Theoretical Division, Mail Stop B-214, Los Alamos National Laboratory, Los Alamos, NM 87544

Abstract

We present a novel linear solver that works well for large systems obtained
from discretizing PDEs. It is robust and, for the examples we studied, the
computational effort scales linearly with the number of equations. The
algorithm is based on a wavelength decomposition that combines conjugate
gradient, multi-scaling and iterative splitting methods into a single
approach. On the surface, the algorithm is a simple preconditioned conjugate
gradient with all the sophistication of the algorithm in the choice of the
preconditioning matrix.
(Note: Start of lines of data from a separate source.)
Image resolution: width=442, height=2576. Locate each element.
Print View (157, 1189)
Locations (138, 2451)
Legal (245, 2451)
The preconditioner is a very good approximate inverse
of the linear operator. It is constructed from the inverse of the coarse
grained linear operator and from smoothing operators that are based on an
operator splitting on the fine grid. The coarse graining captures the long
wavelength behavior of the inverse operator while the smoothing operator
captures the short wavelength behavior. The conjugate gradient iteration
accounts for the coupling between long and short wavelengths. The coarse
grained operator corresponds to a lower resolution approximation to the PDEs.
While the coarse grained inverse is not known explicitly, the algorithm only
requires that the preconditioner can be a applied to a vector. The coarse
inverse applied to a vector can be obtained as the solution of another
preconditioned conjugate gradient solver that applies the same algorithm to
the smaller problem. Thus, the method is naturally recursive. The recursion
ends when the matrix is sufficiently small for a solution to be obtained
efficiently with a standard solver. The local feedback provided by the
conjugate gradient step at every level makes the algorithm very robust. In
spite of the effort required for the coarse inverse, the algorithm is
efficient because the increased quality of the approximate inverse greatly
reduces the number of times the preconditioner needs to be evaluated. A
feature of the algorithm is that the transition between coarse grids is
determined dynamically by the accuracy requirement of the conjugate gradient
solver at each level. Typically, later iterations on the finer scales need
fewer iterations on the coarser scales and the computational effort is
proportional to N rather than NlogN, where N is the number of equations. We
have tested our solver on the porous flow equation. On a workstation we have
solved problems on grids ranging in dimension over 3 orders of magnitude, from
10^{3} to 10^{6}, and found that the linear scaling holds.
The algorithm works well, even when the permeability tensor has spatial
variations exceeding a factor of 10^{9}.